[TASK ITEM]
The entries that follow include a run beginning at the line with "Screen dimensions: 750x398" and ending at the line with "This screenshot has height=445, width=962."; restate that run word for word and leave the rest out.

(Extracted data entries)
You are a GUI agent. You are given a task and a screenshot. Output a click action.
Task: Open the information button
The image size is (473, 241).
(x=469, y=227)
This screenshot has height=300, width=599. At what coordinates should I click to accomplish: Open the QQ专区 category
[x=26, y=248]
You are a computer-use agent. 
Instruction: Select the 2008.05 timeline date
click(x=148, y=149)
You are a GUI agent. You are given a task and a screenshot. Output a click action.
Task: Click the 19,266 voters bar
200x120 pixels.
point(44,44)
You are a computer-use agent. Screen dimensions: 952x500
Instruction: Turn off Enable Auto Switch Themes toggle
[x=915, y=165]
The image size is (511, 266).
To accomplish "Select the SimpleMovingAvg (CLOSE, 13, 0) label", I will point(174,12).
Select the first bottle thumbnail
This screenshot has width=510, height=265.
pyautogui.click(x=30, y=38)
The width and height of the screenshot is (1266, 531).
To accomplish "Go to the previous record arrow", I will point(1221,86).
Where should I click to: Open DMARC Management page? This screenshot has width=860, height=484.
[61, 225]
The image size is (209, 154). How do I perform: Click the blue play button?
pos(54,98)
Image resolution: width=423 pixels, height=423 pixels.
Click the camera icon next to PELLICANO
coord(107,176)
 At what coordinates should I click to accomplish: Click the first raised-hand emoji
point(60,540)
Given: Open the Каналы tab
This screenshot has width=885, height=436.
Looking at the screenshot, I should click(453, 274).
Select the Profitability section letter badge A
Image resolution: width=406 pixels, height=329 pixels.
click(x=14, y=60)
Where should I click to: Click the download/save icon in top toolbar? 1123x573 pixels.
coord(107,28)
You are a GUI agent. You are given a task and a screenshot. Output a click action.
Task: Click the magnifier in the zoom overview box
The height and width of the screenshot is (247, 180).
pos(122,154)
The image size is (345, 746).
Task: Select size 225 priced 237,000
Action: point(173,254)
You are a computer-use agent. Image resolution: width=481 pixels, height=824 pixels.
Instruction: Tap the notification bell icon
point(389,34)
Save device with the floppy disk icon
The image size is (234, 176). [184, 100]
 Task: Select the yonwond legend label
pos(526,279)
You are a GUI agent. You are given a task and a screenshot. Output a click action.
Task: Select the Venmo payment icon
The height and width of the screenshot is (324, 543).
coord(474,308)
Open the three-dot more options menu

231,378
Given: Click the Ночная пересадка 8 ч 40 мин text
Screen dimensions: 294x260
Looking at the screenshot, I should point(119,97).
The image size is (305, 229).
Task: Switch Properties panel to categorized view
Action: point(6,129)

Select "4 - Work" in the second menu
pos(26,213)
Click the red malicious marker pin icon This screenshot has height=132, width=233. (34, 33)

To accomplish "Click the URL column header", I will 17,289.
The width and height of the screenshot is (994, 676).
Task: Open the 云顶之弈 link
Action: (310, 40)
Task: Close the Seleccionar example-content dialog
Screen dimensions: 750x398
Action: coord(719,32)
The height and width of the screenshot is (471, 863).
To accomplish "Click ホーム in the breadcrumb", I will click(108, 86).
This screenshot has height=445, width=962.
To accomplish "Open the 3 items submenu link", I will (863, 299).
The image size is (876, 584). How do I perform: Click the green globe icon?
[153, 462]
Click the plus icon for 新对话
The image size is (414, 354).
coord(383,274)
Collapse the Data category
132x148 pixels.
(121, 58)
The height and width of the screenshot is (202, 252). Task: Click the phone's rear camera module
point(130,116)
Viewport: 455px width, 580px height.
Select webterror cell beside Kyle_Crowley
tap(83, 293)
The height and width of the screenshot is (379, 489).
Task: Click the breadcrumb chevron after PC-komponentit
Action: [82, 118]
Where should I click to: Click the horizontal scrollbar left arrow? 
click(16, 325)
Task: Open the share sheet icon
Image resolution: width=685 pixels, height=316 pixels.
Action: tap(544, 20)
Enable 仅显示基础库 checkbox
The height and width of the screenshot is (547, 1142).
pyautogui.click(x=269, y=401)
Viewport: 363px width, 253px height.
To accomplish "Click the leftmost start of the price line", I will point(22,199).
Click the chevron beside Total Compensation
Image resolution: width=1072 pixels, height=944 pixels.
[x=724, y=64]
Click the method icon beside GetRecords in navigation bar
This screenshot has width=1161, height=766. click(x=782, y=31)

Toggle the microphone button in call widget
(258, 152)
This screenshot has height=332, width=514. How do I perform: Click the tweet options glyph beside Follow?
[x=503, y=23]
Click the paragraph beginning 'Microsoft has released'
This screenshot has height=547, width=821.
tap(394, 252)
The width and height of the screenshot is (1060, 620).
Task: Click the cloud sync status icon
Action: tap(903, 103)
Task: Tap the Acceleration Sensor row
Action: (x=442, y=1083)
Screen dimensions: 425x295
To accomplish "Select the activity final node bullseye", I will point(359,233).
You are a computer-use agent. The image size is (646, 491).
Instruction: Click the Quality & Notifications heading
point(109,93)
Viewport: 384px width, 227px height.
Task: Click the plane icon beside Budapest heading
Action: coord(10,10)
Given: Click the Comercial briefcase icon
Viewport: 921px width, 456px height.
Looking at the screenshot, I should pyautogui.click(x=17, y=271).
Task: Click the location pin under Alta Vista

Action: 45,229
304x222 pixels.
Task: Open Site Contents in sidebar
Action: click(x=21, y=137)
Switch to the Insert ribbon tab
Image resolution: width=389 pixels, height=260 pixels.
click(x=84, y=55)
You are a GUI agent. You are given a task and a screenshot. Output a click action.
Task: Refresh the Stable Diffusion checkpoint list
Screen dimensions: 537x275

[RESULT OF THE EXERCISE]
Screen dimensions: 750x398
Action: coord(719,32)
The height and width of the screenshot is (471, 863).
To accomplish "Click ホーム in the breadcrumb", I will click(108, 86).
This screenshot has height=445, width=962.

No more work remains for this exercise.